• _THE PROBLEM_:
Copy out the rows again, beginning with the line that contains "Select the 简易征收 folder icon" and continuing through the final row, with both ends included.

Saved data entries
-- BEGIN --

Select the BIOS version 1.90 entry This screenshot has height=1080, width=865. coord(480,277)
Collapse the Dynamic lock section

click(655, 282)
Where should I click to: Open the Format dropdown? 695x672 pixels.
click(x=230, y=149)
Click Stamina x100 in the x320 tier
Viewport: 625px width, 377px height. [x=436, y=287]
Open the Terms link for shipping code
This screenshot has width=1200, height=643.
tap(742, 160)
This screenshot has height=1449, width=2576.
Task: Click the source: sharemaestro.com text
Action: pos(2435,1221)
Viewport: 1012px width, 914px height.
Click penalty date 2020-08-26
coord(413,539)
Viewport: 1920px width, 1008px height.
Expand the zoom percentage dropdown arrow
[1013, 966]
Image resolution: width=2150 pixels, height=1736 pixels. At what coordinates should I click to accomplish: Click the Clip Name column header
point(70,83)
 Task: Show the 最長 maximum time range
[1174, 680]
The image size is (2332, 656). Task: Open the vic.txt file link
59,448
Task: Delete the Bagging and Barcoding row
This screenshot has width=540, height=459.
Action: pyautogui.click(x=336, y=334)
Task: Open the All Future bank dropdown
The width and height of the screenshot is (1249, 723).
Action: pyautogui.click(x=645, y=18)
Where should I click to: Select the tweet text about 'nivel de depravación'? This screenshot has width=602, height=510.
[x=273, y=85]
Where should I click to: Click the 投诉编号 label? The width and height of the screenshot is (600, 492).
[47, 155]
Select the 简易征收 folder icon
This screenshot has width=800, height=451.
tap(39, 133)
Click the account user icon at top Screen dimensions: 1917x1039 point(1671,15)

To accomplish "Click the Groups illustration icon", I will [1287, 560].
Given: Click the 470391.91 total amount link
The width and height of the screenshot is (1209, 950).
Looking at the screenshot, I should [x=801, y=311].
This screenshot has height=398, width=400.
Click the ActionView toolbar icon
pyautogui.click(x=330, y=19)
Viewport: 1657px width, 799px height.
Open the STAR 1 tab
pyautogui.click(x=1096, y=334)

-- END --

• _WRITTEN SOLUTION_:
Select the 简易征收 folder icon
This screenshot has width=800, height=451.
tap(39, 133)
Click the account user icon at top Screen dimensions: 1917x1039 point(1671,15)

To accomplish "Click the Groups illustration icon", I will [1287, 560].
Given: Click the 470391.91 total amount link
The width and height of the screenshot is (1209, 950).
Looking at the screenshot, I should [x=801, y=311].
This screenshot has height=398, width=400.
Click the ActionView toolbar icon
pyautogui.click(x=330, y=19)
Viewport: 1657px width, 799px height.
Open the STAR 1 tab
pyautogui.click(x=1096, y=334)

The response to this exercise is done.